***** PROVIDED INFORMATION

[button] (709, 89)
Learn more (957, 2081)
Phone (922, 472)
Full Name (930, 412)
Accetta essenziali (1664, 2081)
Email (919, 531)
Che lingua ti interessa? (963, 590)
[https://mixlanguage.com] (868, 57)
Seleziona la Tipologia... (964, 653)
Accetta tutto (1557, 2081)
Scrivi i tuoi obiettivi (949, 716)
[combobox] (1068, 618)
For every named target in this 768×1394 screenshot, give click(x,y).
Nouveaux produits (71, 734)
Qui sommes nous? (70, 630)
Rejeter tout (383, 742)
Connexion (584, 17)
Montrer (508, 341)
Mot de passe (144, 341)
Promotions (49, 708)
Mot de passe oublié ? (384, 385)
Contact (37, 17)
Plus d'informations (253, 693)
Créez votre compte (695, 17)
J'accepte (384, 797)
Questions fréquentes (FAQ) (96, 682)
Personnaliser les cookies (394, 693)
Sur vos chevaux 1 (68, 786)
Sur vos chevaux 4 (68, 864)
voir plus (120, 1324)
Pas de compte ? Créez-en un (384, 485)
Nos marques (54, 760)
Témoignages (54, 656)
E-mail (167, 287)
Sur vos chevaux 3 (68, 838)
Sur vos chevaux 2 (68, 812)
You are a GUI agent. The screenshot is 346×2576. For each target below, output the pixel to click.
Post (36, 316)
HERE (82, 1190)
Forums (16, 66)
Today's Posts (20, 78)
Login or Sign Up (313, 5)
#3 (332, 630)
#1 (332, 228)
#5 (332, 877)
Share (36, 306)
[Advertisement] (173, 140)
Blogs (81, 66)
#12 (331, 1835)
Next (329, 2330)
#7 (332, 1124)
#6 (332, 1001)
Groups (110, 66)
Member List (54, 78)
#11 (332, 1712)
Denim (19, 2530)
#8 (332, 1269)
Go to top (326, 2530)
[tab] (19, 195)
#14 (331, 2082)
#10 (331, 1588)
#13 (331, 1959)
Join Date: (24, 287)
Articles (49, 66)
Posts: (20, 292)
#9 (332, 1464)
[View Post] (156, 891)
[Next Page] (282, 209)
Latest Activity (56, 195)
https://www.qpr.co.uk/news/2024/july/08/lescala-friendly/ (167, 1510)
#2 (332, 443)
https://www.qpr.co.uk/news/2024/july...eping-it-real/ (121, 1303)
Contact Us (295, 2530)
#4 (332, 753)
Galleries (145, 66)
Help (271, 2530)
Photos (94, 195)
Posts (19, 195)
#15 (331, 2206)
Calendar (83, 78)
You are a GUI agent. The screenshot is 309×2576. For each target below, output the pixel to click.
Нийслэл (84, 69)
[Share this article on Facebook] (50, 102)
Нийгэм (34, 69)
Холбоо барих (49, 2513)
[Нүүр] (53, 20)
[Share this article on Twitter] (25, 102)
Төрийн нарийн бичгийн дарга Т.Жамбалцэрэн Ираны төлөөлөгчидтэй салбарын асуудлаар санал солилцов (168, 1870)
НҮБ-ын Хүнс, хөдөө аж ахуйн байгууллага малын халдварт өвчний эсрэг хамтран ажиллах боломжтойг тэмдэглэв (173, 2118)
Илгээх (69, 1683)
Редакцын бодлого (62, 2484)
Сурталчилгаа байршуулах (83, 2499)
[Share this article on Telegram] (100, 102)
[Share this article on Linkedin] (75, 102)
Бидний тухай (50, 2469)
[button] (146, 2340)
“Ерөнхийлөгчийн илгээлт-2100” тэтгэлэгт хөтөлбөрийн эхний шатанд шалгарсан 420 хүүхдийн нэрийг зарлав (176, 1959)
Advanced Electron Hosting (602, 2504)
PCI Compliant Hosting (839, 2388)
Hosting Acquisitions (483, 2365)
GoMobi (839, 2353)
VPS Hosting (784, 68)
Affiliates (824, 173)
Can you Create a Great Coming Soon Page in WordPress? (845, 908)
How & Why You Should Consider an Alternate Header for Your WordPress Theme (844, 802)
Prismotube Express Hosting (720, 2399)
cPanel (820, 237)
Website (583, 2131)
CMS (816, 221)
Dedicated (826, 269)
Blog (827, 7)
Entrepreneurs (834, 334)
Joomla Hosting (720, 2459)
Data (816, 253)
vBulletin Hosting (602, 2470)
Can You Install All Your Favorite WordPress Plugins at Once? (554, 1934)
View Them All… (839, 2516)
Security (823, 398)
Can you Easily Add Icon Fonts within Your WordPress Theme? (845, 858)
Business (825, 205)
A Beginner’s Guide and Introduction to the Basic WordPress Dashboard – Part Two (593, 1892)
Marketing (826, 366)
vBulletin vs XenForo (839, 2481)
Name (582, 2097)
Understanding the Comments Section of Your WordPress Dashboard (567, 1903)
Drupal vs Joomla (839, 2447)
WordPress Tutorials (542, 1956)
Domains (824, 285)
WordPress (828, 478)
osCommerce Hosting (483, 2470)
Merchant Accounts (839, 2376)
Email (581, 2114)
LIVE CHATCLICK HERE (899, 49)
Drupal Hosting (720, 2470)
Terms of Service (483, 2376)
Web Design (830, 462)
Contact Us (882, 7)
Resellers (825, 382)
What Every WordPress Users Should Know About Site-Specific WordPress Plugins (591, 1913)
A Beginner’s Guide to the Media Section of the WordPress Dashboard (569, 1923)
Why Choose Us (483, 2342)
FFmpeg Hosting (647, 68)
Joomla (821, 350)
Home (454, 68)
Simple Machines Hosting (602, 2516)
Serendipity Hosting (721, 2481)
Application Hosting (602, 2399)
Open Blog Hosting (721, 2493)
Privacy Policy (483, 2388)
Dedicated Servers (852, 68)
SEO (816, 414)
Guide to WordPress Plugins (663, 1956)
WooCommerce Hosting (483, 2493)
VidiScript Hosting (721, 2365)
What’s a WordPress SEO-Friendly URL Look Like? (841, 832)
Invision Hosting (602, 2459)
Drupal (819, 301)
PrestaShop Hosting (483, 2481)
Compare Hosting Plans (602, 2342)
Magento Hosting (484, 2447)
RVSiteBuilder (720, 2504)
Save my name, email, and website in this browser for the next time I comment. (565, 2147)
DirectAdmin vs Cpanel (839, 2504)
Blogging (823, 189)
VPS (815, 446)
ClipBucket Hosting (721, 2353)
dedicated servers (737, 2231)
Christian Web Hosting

**********

• WORK REQUIRED:
Please reproduce each entry exactly as it appears.

• SOLUTION TO THE EXERCISE:
[button] (709, 89)
Learn more (957, 2081)
Phone (922, 472)
Full Name (930, 412)
Accetta essenziali (1664, 2081)
Email (919, 531)
Che lingua ti interessa? (963, 590)
[https://mixlanguage.com] (868, 57)
Seleziona la Tipologia... (964, 653)
Accetta tutto (1557, 2081)
Scrivi i tuoi obiettivi (949, 716)
[combobox] (1068, 618)
For every named target in this 768×1394 screenshot, give click(x,y).
Nouveaux produits (71, 734)
Qui sommes nous? (70, 630)
Rejeter tout (383, 742)
Connexion (584, 17)
Montrer (508, 341)
Mot de passe (144, 341)
Promotions (49, 708)
Mot de passe oublié ? (384, 385)
Contact (37, 17)
Plus d'informations (253, 693)
Créez votre compte (695, 17)
J'accepte (384, 797)
Questions fréquentes (FAQ) (96, 682)
Personnaliser les cookies (394, 693)
Sur vos chevaux 1 (68, 786)
Sur vos chevaux 4 (68, 864)
voir plus (120, 1324)
Pas de compte ? Créez-en un (384, 485)
Nos marques (54, 760)
Témoignages (54, 656)
E-mail (167, 287)
Sur vos chevaux 3 (68, 838)
Sur vos chevaux 2 (68, 812)
You are a GUI agent. The screenshot is 346×2576. For each target below, output the pixel to click.
Post (36, 316)
HERE (82, 1190)
Forums (16, 66)
Today's Posts (20, 78)
Login or Sign Up (313, 5)
#3 (332, 630)
#1 (332, 228)
#5 (332, 877)
Share (36, 306)
[Advertisement] (173, 140)
Blogs (81, 66)
#12 (331, 1835)
Next (329, 2330)
#7 (332, 1124)
#6 (332, 1001)
Groups (110, 66)
Member List (54, 78)
#11 (332, 1712)
Denim (19, 2530)
#8 (332, 1269)
Go to top (326, 2530)
[tab] (19, 195)
#14 (331, 2082)
#10 (331, 1588)
#13 (331, 1959)
Join Date: (24, 287)
Articles (49, 66)
Posts: (20, 292)
#9 (332, 1464)
[View Post] (156, 891)
[Next Page] (282, 209)
Latest Activity (56, 195)
https://www.qpr.co.uk/news/2024/july/08/lescala-friendly/ (167, 1510)
#2 (332, 443)
https://www.qpr.co.uk/news/2024/july...eping-it-real/ (121, 1303)
Contact Us (295, 2530)
#4 (332, 753)
Galleries (145, 66)
Help (271, 2530)
Photos (94, 195)
Posts (19, 195)
#15 (331, 2206)
Calendar (83, 78)
You are a GUI agent. The screenshot is 309×2576. For each target below, output the pixel to click.
Нийслэл (84, 69)
[Share this article on Facebook] (50, 102)
Нийгэм (34, 69)
Холбоо барих (49, 2513)
[Нүүр] (53, 20)
[Share this article on Twitter] (25, 102)
Төрийн нарийн бичгийн дарга Т.Жамбалцэрэн Ираны төлөөлөгчидтэй салбарын асуудлаар санал солилцов (168, 1870)
НҮБ-ын Хүнс, хөдөө аж ахуйн байгууллага малын халдварт өвчний эсрэг хамтран ажиллах боломжтойг тэмдэглэв (173, 2118)
Илгээх (69, 1683)
Редакцын бодлого (62, 2484)
Сурталчилгаа байршуулах (83, 2499)
[Share this article on Telegram] (100, 102)
[Share this article on Linkedin] (75, 102)
Бидний тухай (50, 2469)
[button] (146, 2340)
“Ерөнхийлөгчийн илгээлт-2100” тэтгэлэгт хөтөлбөрийн эхний шатанд шалгарсан 420 хүүхдийн нэрийг зарлав (176, 1959)
Advanced Electron Hosting (602, 2504)
PCI Compliant Hosting (839, 2388)
Hosting Acquisitions (483, 2365)
GoMobi (839, 2353)
VPS Hosting (784, 68)
Affiliates (824, 173)
Can you Create a Great Coming Soon Page in WordPress? (845, 908)
How & Why You Should Consider an Alternate Header for Your WordPress Theme (844, 802)
Prismotube Express Hosting (720, 2399)
cPanel (820, 237)
Website (583, 2131)
CMS (816, 221)
Dedicated (826, 269)
Blog (827, 7)
Entrepreneurs (834, 334)
Joomla Hosting (720, 2459)
Data (816, 253)
vBulletin Hosting (602, 2470)
Can You Install All Your Favorite WordPress Plugins at Once? (554, 1934)
View Them All… (839, 2516)
Security (823, 398)
Can you Easily Add Icon Fonts within Your WordPress Theme? (845, 858)
Business (825, 205)
A Beginner’s Guide and Introduction to the Basic WordPress Dashboard – Part Two (593, 1892)
Marketing (826, 366)
vBulletin vs XenForo (839, 2481)
Name (582, 2097)
Understanding the Comments Section of Your WordPress Dashboard (567, 1903)
Drupal vs Joomla (839, 2447)
WordPress Tutorials (542, 1956)
Domains (824, 285)
WordPress (828, 478)
osCommerce Hosting (483, 2470)
Merchant Accounts (839, 2376)
Email (581, 2114)
LIVE CHATCLICK HERE (899, 49)
Drupal Hosting (720, 2470)
Terms of Service (483, 2376)
Web Design (830, 462)
Contact Us (882, 7)
Resellers (825, 382)
What Every WordPress Users Should Know About Site-Specific WordPress Plugins (591, 1913)
A Beginner’s Guide to the Media Section of the WordPress Dashboard (569, 1923)
Why Choose Us (483, 2342)
FFmpeg Hosting (647, 68)
Joomla (821, 350)
Home (454, 68)
Simple Machines Hosting (602, 2516)
Serendipity Hosting (721, 2481)
Application Hosting (602, 2399)
Open Blog Hosting (721, 2493)
Privacy Policy (483, 2388)
Dedicated Servers (852, 68)
SEO (816, 414)
Guide to WordPress Plugins (663, 1956)
WooCommerce Hosting (483, 2493)
VidiScript Hosting (721, 2365)
What’s a WordPress SEO-Friendly URL Look Like? (841, 832)
Invision Hosting (602, 2459)
Drupal (819, 301)
PrestaShop Hosting (483, 2481)
Compare Hosting Plans (602, 2342)
Magento Hosting (484, 2447)
RVSiteBuilder (720, 2504)
Save my name, email, and website in this browser for the next time I comment. (565, 2147)
DirectAdmin vs Cpanel (839, 2504)
Blogging (823, 189)
VPS (815, 446)
ClipBucket Hosting (721, 2353)
dedicated servers (737, 2231)
Christian Web Hosting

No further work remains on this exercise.